**PROBLEM:**
Show every line below where "医用绿巨人污小视频选购指南" appears.

□ □ □ □

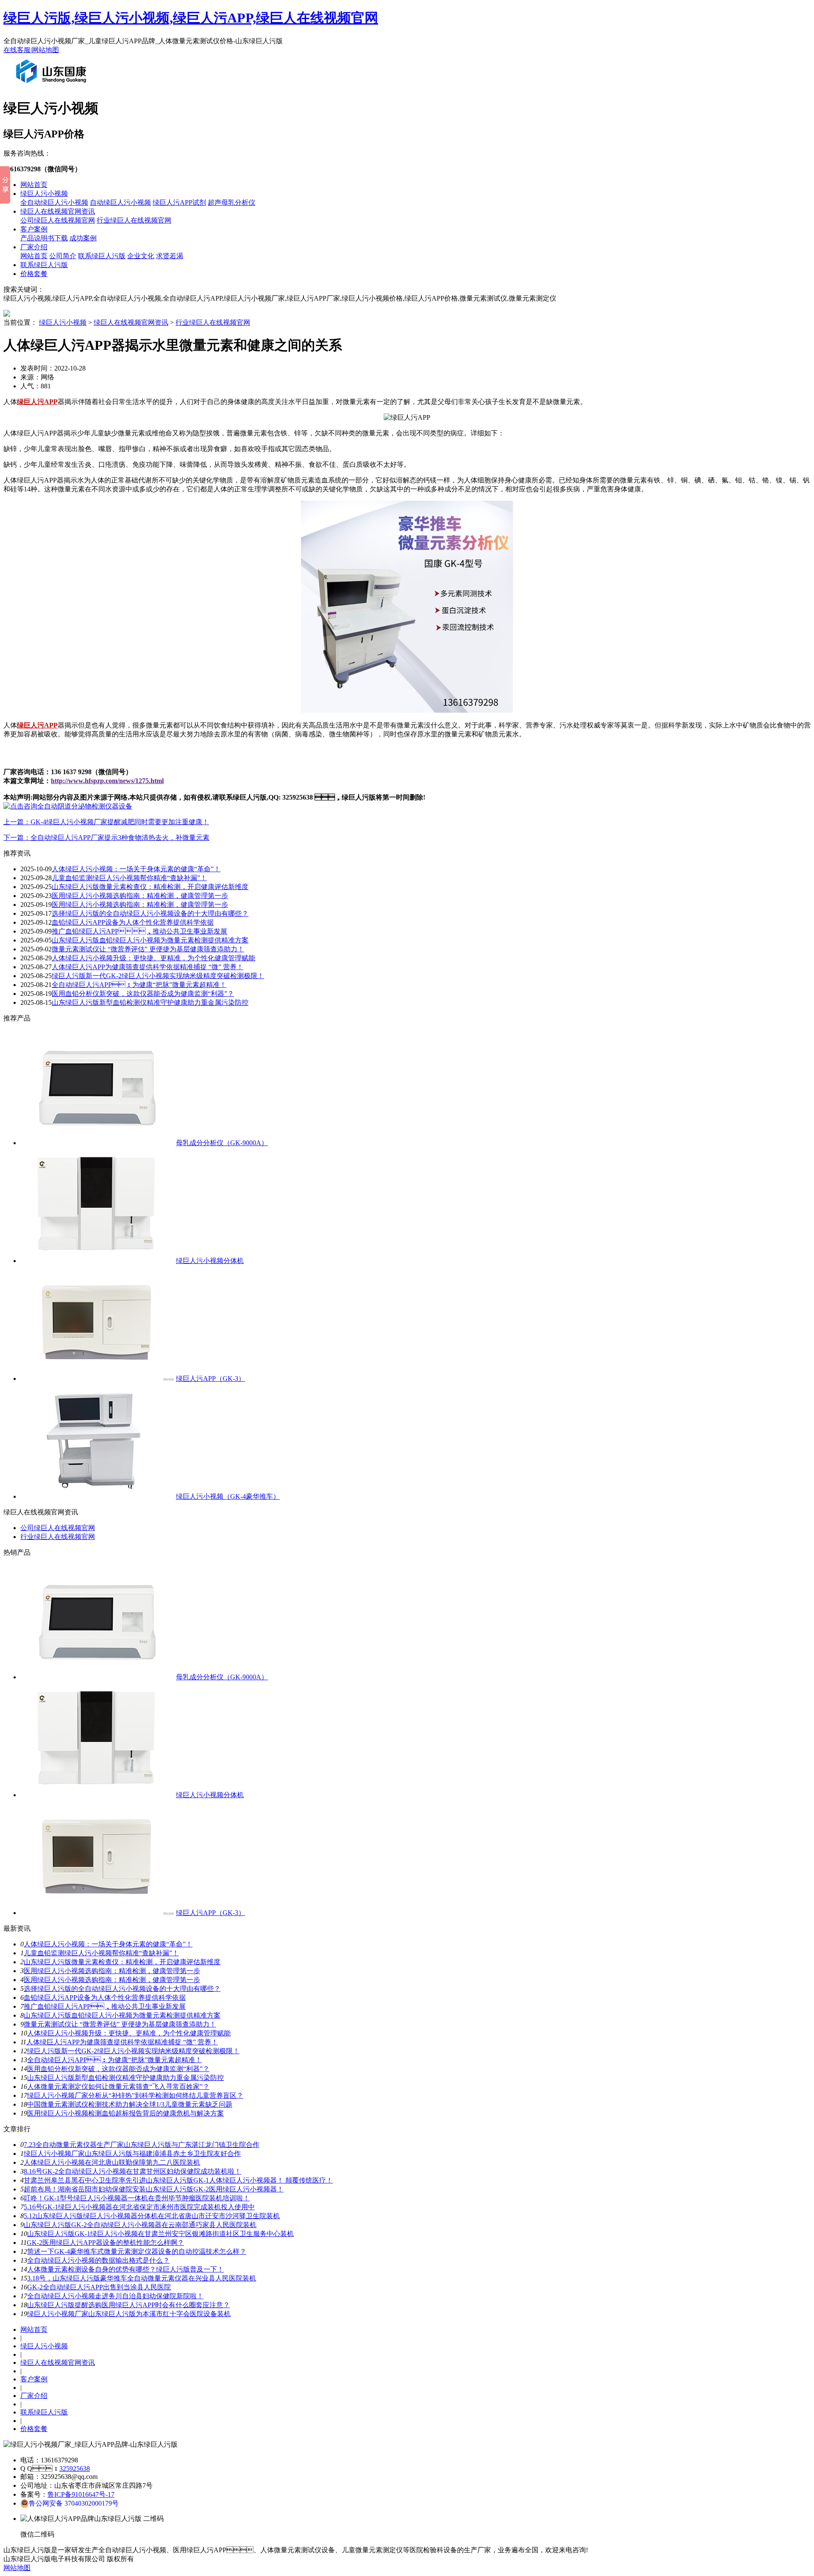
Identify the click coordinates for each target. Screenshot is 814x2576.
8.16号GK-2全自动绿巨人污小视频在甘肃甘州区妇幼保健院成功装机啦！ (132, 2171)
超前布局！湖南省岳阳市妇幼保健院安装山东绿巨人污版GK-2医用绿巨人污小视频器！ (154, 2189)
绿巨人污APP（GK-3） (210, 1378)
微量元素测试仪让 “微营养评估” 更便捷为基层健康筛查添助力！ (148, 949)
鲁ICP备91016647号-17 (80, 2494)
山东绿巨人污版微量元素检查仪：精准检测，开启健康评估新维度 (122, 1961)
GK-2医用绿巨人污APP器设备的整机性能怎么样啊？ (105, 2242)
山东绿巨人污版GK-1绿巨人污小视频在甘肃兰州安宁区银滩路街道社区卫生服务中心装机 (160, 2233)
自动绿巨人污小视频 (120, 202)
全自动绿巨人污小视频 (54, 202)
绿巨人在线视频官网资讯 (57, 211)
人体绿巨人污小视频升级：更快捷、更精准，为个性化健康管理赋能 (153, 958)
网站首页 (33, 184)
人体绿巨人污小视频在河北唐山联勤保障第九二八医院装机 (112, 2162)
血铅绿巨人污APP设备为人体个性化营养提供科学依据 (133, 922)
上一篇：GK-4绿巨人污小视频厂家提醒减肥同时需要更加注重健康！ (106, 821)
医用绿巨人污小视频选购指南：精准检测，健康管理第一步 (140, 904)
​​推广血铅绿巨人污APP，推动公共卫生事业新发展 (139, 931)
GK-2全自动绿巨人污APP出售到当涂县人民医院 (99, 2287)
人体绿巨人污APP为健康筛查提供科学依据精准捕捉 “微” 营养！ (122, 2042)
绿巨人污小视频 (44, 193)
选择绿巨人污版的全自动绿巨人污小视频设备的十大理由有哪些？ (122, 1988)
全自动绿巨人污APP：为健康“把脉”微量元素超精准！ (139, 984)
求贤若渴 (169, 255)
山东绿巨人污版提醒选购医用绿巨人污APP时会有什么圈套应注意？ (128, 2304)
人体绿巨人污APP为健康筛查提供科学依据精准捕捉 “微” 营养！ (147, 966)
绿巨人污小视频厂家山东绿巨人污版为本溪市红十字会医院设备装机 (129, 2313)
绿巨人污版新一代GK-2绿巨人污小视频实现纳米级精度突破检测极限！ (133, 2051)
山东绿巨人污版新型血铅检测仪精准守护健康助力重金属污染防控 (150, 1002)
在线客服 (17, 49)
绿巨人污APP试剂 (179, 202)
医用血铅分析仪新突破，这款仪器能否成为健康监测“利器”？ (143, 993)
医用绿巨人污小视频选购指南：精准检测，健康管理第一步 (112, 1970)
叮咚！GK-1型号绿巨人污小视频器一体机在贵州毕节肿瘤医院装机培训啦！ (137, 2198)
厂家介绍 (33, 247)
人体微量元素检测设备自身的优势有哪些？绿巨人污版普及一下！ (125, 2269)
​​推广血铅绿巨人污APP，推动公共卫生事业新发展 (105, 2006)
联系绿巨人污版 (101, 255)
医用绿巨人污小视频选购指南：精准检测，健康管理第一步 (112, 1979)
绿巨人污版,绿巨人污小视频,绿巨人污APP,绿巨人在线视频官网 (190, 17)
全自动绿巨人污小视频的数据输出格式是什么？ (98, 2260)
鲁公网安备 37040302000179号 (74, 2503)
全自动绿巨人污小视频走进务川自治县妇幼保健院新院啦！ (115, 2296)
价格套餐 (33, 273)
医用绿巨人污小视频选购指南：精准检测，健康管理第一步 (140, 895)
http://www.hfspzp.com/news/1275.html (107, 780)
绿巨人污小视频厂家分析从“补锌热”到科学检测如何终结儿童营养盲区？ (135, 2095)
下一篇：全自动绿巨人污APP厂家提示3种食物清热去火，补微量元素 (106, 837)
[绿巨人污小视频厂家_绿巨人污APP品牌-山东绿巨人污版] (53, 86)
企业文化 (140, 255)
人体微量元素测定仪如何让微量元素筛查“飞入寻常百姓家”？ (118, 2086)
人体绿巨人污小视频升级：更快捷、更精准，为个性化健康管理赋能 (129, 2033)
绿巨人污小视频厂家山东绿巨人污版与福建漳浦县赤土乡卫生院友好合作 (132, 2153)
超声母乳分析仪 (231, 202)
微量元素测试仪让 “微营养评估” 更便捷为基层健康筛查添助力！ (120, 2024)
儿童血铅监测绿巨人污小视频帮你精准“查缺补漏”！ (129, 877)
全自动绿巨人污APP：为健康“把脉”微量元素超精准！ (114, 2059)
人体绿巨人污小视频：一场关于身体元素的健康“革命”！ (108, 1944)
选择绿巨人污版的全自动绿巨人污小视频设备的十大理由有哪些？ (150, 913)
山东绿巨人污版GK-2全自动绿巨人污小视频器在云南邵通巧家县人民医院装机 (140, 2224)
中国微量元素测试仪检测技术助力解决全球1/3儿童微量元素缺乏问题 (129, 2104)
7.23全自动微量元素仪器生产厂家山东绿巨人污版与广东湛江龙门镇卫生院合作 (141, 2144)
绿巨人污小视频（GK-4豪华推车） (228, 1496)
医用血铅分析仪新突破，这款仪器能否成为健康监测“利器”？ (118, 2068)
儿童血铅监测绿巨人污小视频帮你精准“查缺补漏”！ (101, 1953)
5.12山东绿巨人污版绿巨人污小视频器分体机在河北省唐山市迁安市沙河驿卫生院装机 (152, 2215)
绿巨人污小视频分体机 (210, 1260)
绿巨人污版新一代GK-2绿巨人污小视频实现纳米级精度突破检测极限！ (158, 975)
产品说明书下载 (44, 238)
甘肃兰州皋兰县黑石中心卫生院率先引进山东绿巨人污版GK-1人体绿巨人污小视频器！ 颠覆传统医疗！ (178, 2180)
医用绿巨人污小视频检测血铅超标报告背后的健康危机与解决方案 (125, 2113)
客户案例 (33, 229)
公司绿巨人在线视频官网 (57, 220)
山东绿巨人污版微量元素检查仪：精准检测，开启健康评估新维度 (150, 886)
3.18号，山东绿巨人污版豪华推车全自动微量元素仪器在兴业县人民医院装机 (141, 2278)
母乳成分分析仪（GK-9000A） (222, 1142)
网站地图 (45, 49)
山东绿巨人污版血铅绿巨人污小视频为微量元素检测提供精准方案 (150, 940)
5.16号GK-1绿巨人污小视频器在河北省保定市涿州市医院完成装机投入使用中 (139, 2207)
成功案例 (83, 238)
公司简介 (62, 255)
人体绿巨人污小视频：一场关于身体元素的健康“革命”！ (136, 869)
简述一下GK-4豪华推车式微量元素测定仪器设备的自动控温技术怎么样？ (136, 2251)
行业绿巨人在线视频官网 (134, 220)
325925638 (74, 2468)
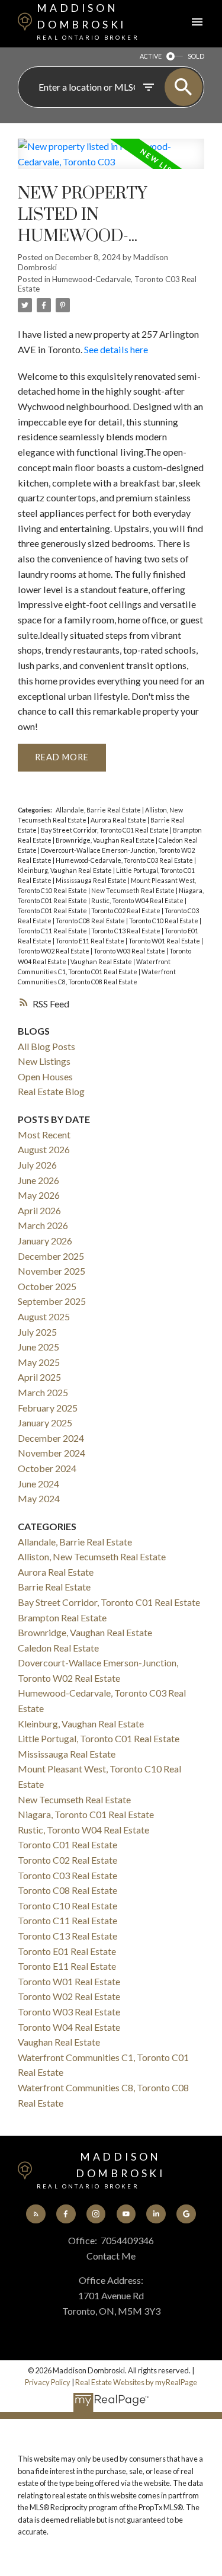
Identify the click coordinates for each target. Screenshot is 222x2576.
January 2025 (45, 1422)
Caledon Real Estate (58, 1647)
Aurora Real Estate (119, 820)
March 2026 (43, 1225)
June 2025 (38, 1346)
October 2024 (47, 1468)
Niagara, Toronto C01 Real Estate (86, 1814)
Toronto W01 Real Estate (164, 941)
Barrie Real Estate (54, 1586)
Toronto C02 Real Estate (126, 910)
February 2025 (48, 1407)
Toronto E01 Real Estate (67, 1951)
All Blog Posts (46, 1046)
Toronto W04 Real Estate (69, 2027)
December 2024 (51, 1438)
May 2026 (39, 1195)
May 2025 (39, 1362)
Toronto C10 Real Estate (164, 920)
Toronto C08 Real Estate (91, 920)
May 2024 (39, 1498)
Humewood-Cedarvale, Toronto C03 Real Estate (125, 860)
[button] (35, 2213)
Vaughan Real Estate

□ □ □ □

**ANSWER FOR THIS EXERCISE:**
医用绿巨人污小视频选购指南：精准检测，健康管理第一步 (140, 904)
医用绿巨人污小视频选购指南：精准检测，健康管理第一步 (112, 1970)
医用绿巨人污小视频选购指南：精准检测，健康管理第一步 (112, 1979)
医用绿巨人污小视频选购指南：精准检测，健康管理第一步 (140, 895)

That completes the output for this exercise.